_DATA TO EXAMINE:_

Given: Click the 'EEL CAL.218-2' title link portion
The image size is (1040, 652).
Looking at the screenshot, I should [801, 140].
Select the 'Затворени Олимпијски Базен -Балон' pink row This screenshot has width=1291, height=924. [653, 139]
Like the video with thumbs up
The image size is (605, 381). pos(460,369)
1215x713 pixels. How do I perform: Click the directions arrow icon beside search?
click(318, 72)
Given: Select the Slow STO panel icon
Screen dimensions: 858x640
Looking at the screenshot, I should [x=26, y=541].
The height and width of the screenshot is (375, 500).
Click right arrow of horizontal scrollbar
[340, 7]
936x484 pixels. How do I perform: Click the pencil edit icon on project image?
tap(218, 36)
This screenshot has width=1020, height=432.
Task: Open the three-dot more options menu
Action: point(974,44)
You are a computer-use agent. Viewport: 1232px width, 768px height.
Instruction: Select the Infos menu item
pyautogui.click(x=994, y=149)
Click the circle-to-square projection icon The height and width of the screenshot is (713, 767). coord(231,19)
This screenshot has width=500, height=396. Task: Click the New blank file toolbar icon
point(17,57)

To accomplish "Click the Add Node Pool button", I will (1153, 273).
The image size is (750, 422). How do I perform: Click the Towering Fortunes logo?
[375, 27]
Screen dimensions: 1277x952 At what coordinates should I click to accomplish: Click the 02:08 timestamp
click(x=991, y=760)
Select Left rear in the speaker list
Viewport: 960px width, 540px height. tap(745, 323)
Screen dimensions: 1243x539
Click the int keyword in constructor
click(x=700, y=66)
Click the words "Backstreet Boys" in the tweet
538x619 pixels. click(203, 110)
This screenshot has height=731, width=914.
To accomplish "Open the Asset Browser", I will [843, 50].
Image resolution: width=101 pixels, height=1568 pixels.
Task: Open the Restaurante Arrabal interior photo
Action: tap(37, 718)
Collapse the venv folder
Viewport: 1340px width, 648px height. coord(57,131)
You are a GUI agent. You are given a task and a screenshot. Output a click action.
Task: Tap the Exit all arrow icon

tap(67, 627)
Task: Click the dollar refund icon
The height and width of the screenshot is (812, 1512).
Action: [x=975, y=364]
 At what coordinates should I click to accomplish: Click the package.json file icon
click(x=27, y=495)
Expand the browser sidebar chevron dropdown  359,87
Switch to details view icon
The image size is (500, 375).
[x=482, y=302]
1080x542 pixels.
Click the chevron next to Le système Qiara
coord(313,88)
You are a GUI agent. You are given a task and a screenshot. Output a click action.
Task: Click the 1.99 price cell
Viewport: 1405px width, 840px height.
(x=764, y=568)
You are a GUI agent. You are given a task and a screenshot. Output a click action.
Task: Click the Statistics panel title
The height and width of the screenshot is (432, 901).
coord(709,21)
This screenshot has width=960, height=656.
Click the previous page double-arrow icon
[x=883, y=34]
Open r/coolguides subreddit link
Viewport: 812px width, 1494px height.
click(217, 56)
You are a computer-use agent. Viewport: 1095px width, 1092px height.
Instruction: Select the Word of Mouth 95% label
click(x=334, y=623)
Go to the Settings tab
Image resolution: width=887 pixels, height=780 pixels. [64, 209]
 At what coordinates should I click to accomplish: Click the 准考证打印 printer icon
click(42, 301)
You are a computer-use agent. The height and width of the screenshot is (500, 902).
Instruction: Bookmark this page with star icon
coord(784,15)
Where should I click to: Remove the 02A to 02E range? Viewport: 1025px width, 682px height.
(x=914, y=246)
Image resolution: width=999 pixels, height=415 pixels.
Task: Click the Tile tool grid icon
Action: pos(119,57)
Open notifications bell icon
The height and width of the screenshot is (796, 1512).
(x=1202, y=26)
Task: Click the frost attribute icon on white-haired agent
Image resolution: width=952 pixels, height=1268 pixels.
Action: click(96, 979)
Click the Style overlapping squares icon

_WORK TO COMPLETE:_ Your task is to print all of the records exactly.

_YOUR SOLUTION:_
Given: Click the 'EEL CAL.218-2' title link portion
The image size is (1040, 652).
Looking at the screenshot, I should [801, 140].
Select the 'Затворени Олимпијски Базен -Балон' pink row This screenshot has width=1291, height=924. [653, 139]
Like the video with thumbs up
The image size is (605, 381). pos(460,369)
1215x713 pixels. How do I perform: Click the directions arrow icon beside search?
click(318, 72)
Given: Select the Slow STO panel icon
Screen dimensions: 858x640
Looking at the screenshot, I should [x=26, y=541].
The height and width of the screenshot is (375, 500).
Click right arrow of horizontal scrollbar
[340, 7]
936x484 pixels. How do I perform: Click the pencil edit icon on project image?
tap(218, 36)
This screenshot has width=1020, height=432.
Task: Open the three-dot more options menu
Action: point(974,44)
You are a computer-use agent. Viewport: 1232px width, 768px height.
Instruction: Select the Infos menu item
pyautogui.click(x=994, y=149)
Click the circle-to-square projection icon The height and width of the screenshot is (713, 767). coord(231,19)
This screenshot has width=500, height=396. Task: Click the New blank file toolbar icon
point(17,57)

To accomplish "Click the Add Node Pool button", I will (1153, 273).
The image size is (750, 422). How do I perform: Click the Towering Fortunes logo?
[375, 27]
Screen dimensions: 1277x952 At what coordinates should I click to accomplish: Click the 02:08 timestamp
click(x=991, y=760)
Select Left rear in the speaker list
Viewport: 960px width, 540px height. tap(745, 323)
Screen dimensions: 1243x539
Click the int keyword in constructor
click(x=700, y=66)
Click the words "Backstreet Boys" in the tweet
538x619 pixels. click(203, 110)
This screenshot has height=731, width=914.
To accomplish "Open the Asset Browser", I will [843, 50].
Image resolution: width=101 pixels, height=1568 pixels.
Task: Open the Restaurante Arrabal interior photo
Action: tap(37, 718)
Collapse the venv folder
Viewport: 1340px width, 648px height. coord(57,131)
You are a GUI agent. You are given a task and a screenshot. Output a click action.
Task: Tap the Exit all arrow icon

tap(67, 627)
Task: Click the dollar refund icon
The height and width of the screenshot is (812, 1512).
Action: [x=975, y=364]
 At what coordinates should I click to accomplish: Click the package.json file icon
click(x=27, y=495)
Expand the browser sidebar chevron dropdown  359,87
Switch to details view icon
The image size is (500, 375).
[x=482, y=302]
1080x542 pixels.
Click the chevron next to Le système Qiara
coord(313,88)
You are a GUI agent. You are given a task and a screenshot. Output a click action.
Task: Click the 1.99 price cell
Viewport: 1405px width, 840px height.
(x=764, y=568)
You are a GUI agent. You are given a task and a screenshot. Output a click action.
Task: Click the Statistics panel title
The height and width of the screenshot is (432, 901).
coord(709,21)
This screenshot has width=960, height=656.
Click the previous page double-arrow icon
[x=883, y=34]
Open r/coolguides subreddit link
Viewport: 812px width, 1494px height.
click(217, 56)
You are a computer-use agent. Viewport: 1095px width, 1092px height.
Instruction: Select the Word of Mouth 95% label
click(x=334, y=623)
Go to the Settings tab
Image resolution: width=887 pixels, height=780 pixels. [64, 209]
 At what coordinates should I click to accomplish: Click the 准考证打印 printer icon
click(42, 301)
You are a computer-use agent. The height and width of the screenshot is (500, 902).
Instruction: Bookmark this page with star icon
coord(784,15)
Where should I click to: Remove the 02A to 02E range? Viewport: 1025px width, 682px height.
(x=914, y=246)
Image resolution: width=999 pixels, height=415 pixels.
Task: Click the Tile tool grid icon
Action: pos(119,57)
Open notifications bell icon
The height and width of the screenshot is (796, 1512).
(x=1202, y=26)
Task: Click the frost attribute icon on white-haired agent
Image resolution: width=952 pixels, height=1268 pixels.
Action: click(96, 979)
Click the Style overlapping squares icon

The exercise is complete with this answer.